1. HABERLER

  2. DOĞALGAZ

  3. Avrupa için İsrail ve Irak doğalgazı yeniden gündemde

Avrupa için İsrail ve Irak doğalgazı yeniden gündemde

Rusya ve Ukrayna arasındaki gerginliğin çatışmaya dönüşmesi, Avrupa'nın Rus gazına alternatif gösterilen İsrail ve Kürt (Kuzey Irak) gazını taşımak üzere geliştirilen eski boru hattı projelerini yeniden gündeme getirdi.

Avrupa için İsrail ve Irak doğalgazı yeniden gündemde

Enerji Günlüğü - BOTAŞ’ın eski genel müdürlerinden Gökhan Yardım, Ukrayna-Rusya çatışmasının Türkiye açısından bazı yeni fırsatlar yarattığını belirterek, İsrail ve Irak gazının Anadolu üzerinden batıya taşıma projelerinin yeniden gündeme geldiğini söyledi.

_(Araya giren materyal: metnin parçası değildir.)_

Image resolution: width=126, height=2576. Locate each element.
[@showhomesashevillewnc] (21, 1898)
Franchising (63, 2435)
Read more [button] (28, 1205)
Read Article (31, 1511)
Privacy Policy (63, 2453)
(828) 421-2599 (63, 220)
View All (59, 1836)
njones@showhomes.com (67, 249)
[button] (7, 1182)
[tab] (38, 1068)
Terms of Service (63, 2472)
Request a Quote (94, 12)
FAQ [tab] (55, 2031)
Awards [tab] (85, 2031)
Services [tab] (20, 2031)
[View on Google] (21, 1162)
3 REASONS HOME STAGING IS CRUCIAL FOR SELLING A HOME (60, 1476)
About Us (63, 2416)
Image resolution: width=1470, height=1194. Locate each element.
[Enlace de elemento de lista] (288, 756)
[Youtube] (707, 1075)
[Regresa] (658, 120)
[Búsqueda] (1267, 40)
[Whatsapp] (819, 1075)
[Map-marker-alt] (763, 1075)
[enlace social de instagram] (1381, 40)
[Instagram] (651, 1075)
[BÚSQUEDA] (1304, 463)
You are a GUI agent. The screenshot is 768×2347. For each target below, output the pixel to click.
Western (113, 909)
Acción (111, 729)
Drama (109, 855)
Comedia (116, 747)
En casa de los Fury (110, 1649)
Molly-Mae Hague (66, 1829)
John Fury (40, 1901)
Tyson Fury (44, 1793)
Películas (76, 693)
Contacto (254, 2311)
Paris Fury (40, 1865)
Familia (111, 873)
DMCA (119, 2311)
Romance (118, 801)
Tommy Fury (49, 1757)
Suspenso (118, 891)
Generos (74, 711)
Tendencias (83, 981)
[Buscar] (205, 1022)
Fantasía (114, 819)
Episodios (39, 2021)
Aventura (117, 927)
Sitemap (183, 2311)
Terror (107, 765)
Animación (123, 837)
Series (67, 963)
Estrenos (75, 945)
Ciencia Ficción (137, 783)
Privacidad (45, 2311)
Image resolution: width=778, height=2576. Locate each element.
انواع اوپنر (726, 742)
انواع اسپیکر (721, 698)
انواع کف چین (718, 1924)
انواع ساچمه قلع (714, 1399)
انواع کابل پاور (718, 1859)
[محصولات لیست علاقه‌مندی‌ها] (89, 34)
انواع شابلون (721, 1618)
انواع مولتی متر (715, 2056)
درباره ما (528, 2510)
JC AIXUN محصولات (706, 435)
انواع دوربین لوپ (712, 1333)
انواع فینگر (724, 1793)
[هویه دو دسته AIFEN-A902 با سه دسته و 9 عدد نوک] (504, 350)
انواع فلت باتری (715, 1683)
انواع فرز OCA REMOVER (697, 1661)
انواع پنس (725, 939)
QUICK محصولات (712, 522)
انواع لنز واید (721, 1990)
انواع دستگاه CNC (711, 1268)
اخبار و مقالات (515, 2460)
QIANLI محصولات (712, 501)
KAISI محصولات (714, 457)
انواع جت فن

Ukrayna’daki gelişmeler, Yakın geçmişte Suriye ve Irak’ta yaşanan ve etkileri hala devam eden gelişmeler nedeniyle rafa kaldırılan Doğu Akdeniz (İsrail) ve Kürt (Kuzey Irak) doğalgazının Türkiye üzerinden Avrupa’ya taşınmasına yönelik sınır aşan boru hattı projelerinin tekrar gündeme gelmesine yol açıyor. Eski BOTAŞ Genel Müdürü Gökhan Yardım, Ukrayna’da yaşanan gelişmelerin Türkiye ekonomisi ve enerji piyasaları üzerindeki etkilerini Enerji Günlüğü'ne  değerlendirdi.

Ukrayna Rusya çatışmasını nasıl değerlendiriyorsunuz?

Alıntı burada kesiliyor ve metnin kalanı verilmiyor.